India has the second largest burden of HIV related pathology next to sub-Saharan Africa. Neurological complications associated to HIV-1 infections, mainly clade C, are very common. The spectrum of HIV-1 associated complications reported within India (Bangalore in the south vs. Pune in the west) appears to be different. TB, cryptococcosis and toxoplasmosis are the major neuropathologies reflecting the endemicity and reactivation of latent infections 85. Viral infections and HIV-1 associated neoplasms such as primary CNS lymphoma are infrequent. ADC or HIV-1 associated encephalitis and myelopathies, are considered infrequent, though proper studies have just been initiated. Other HIV-1 associated complications including peripheral neuropathy have been reported. Future studies are important to understand the biology of neuroAIDS in India with its unique spectrum of opportunistic infections and HIV-1 clades.

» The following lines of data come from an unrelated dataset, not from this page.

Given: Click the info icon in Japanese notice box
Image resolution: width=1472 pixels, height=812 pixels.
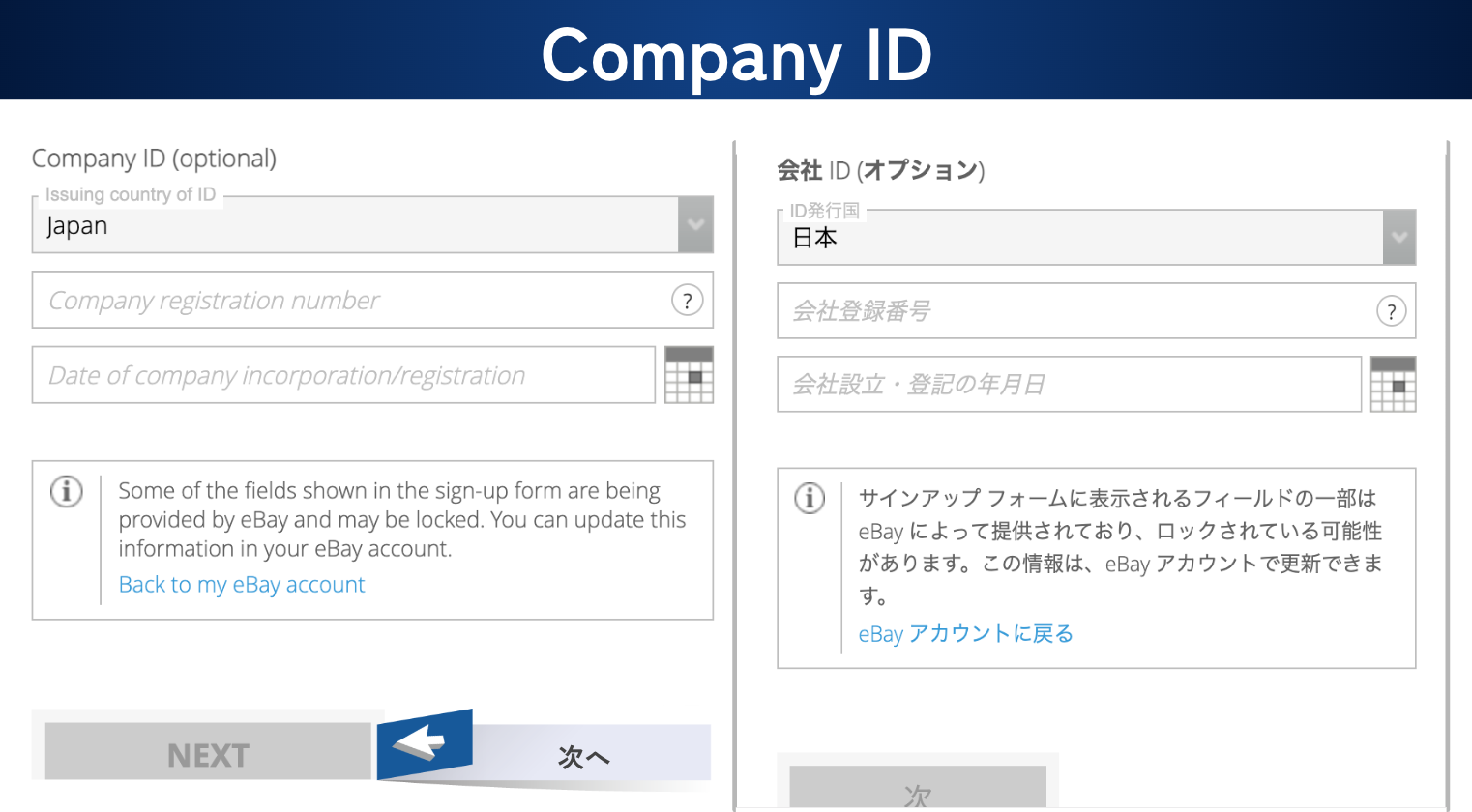Looking at the screenshot, I should pos(810,498).
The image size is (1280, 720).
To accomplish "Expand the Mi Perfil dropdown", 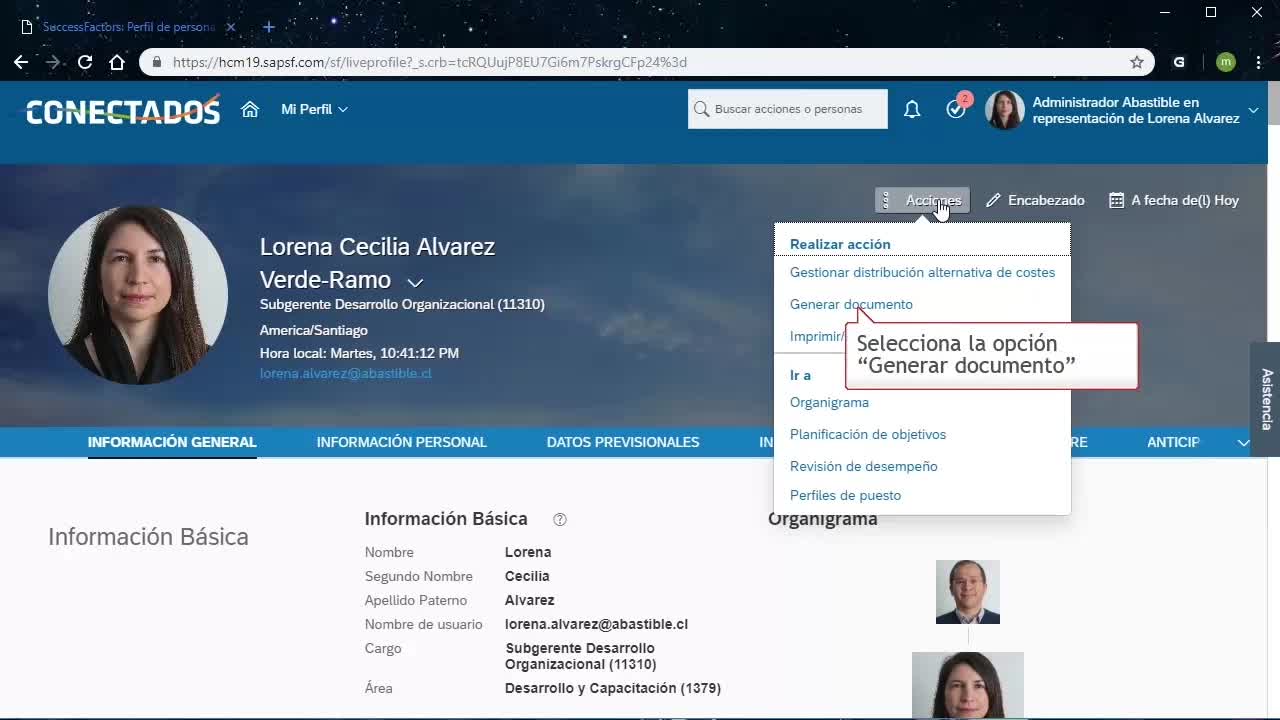I will [314, 109].
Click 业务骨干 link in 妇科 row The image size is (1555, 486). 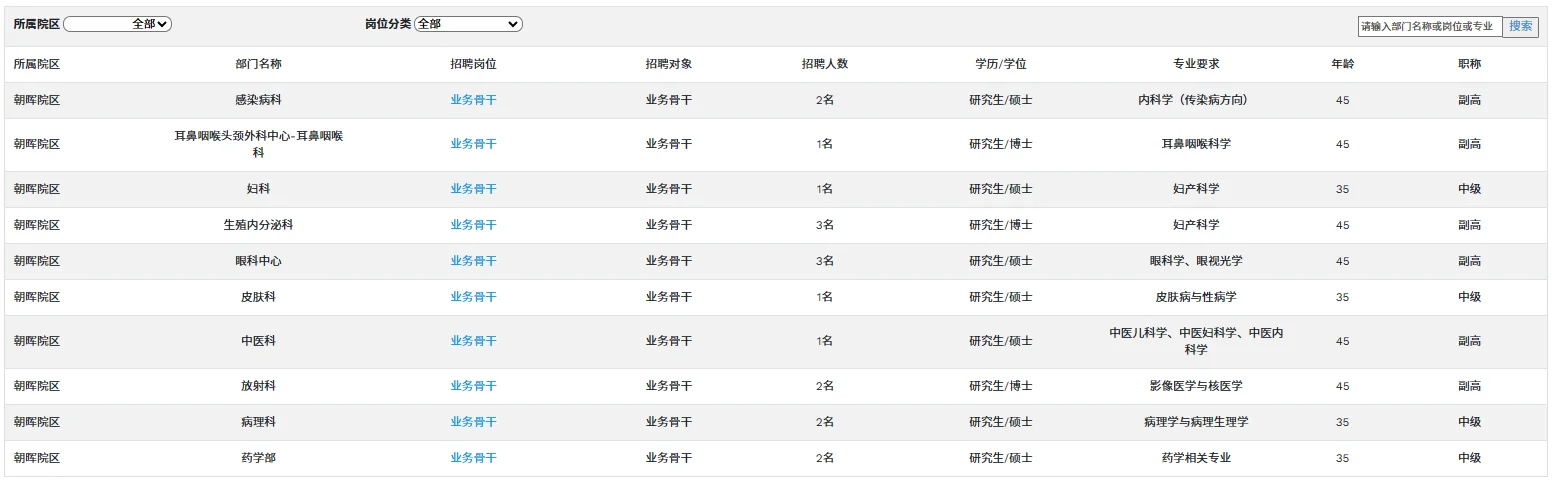(x=473, y=189)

FUTURE RESEARCH OF NEUROAIDS IN CHINA

Research of NeuroAIDS in China is essential to understand the impact and the biology of HIV-1 in the nervous system. Future studies would include, the molecular epidemiology and the description of opportunistic infections associated to HIV-1; the neuropathological description of primary and secondary HIV-1 complications in different high risk groups; the HIV-1 neurotropism and immune response studies for China's unique HIV-1 strains and recombinant forms derived from the nervous system, including experimental models such as the use of transgenic rats 86 to understand the HIV-1 neuropathogenesis of China; and the study of “potential” resistant virus, primarily when anti-retroviral therapy does not have full access in the brain. Latency, activation and reactivation of HIV-1 in the nervous system on HIV-1 in the brain are other major areas for future investigations, which will provide new insights into the development of therapeutic agents. If we can improve the neurological consequences of HIV-1/AIDS, we will improve the quality of life and the life expectancy of patients affected with this virus.